Oh…You Speak English?

I really came close to making a big mistake.  I was under the impression that Victor and I are the only English speakers in birthing class.


I’ve been getting frustrated.  You see, this is the way birthing class goes:

  1. Walk around on my toes.
  2. Some stretches and light exercises.
  3. Breathing Work.
  4. Partner massage (my favorite).
  5. Birth Lesson.

One through four aren’t that bad.  I actually really enjoy it–and feel like the breathing exercises are helpful (despite the fact that I have a cold and can’t quite cut it…)  Four is by far the best part of the day–as we stretch out on labor balls (I don’t really know what they’re called.  This is much better than my previous experiences with them where I was doing sit-ups and ab work…) and our partners massage our backs.  Sigh.  My kinda class…

Well, then part five comes along.  This wouldn’t be that bad, except I am a nerd.  I love to learn new things–and I read ALL about pregnancy, birth, and lactation.  I’ve read interest articles, research articles, opinion articles.  I’ve watched videos and documentaries detailing everything.  I have a mom who (according to Victor) really knows her stuff.  And so, while there is a lot I haven’t experienced yet, I am doing my best to stay educated and informed.

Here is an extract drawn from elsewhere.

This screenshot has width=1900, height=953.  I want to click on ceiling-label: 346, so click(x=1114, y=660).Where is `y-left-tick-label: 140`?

Not the case with all mothers.

Our lessons are constantly interrupted with questions like, “If I drink a lot of milk will it help me produce more milk?” And “Is it okay to drink beer to help my milk come in?” And “If your boobs are bigger, does that mean that you will have more milk?BIG SIGH.

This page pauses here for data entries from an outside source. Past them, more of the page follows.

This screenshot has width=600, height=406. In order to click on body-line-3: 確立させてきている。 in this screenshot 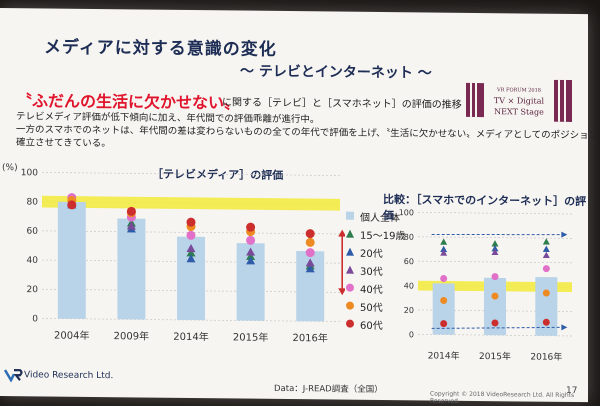, I will do `click(64, 144)`.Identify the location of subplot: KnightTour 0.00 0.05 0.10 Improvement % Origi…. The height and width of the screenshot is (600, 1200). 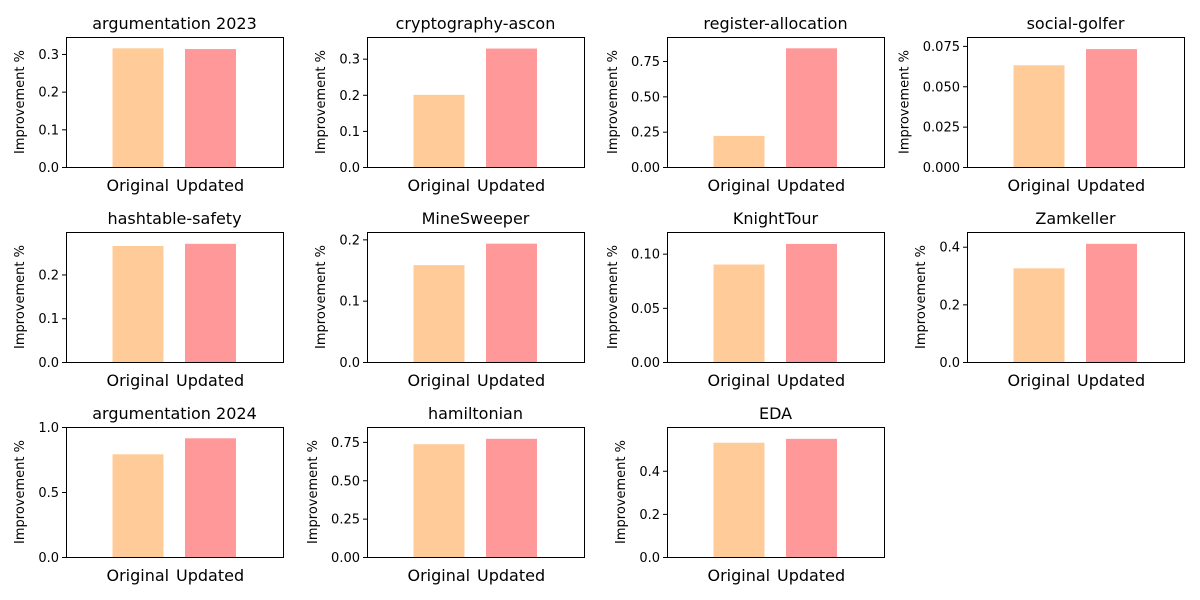
(746, 300).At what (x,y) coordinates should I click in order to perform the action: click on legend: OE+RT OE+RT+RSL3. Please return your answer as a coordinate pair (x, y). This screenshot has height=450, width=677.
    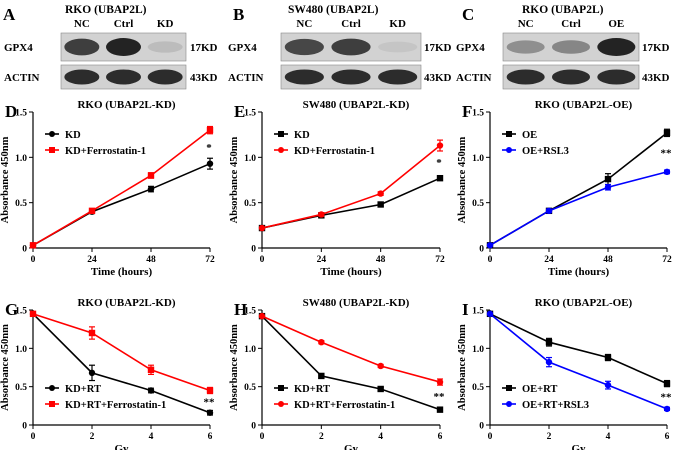
    Looking at the image, I should click on (546, 398).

The worst part is that the class is from 7-9 p.m. and that is already encroaching on my sleepy time.  Then we walk home, shower, and by the time I FINALLY crawl into bed, I am a big brat.  So the whole time, Victor listens intently, translates the ridiculous parts, and then laughs with me quietly as we scoff at silly questions.

Last week, the instructor/midwife asked a bored-looking teen soon-to-be-father if he had learned anything, and he replied, “No.  We watched this on YouTube.” Another time, the same kid said, “We read all about that on the internet.” So see!  I am NOT the only one!

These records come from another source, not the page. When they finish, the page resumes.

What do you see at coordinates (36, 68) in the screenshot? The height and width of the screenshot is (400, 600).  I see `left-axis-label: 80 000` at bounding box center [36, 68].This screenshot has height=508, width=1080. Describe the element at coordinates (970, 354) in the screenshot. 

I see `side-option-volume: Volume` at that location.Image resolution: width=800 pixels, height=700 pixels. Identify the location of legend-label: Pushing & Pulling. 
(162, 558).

Of course, he doesn’t mutter in English just to find out when he leaves that the two couples that attract the most negative comments speak perfect English…Perfect.

5 responses

  1. I had gripes about my maternity classes too!! This were from when I was pregnant with Harper but your post made me think back to them! http://birminghambell.com/2011/09/26/post-maternity-class/ The hospital I went to (which I picked because I worked there and I liked it -no brainer) had a program that would send low income/welfare patients to the maternity classes mandatorily and I think it put a lot of “different” people in the class with us who wouldn’t have normally attended. I’m not bashing people who are on welfare because I was on it once myself…but a lot of these folks just would not have been there otherwise! Our teacher even had a pelvis skeleton she shoved a baby through just “so we would know how it works”…ummmm yea…I know the baby comes out of the vagina, lady, I got it!!! No need to spell it out for me, I’m already a little freaked out by the baby to vagina ratio!!! Breastfeeding class was even worse for the stupid questions! I learned much more from our hospitals lactation nurses once Harper was actually born!

    • Thanks for sharing! I honestly am so happy that most people CAN’T understand me…for times like this! I worry about breastfeeding a little–because we don’t really have a lot of lactation support. I am hoping my baby will have the know-how when it comes to latching on–cause his mama doesn’t!

      • If you don’t have much lactation support, I wonder if there are youtube videos on it? Just a thought! I really needed help from our lactation nurses…I would literally call them almost every feeding to help me because Harper only wanted the nipple part, not the whole thing, and that will make you feel like your nipple is going to fall off after a few times!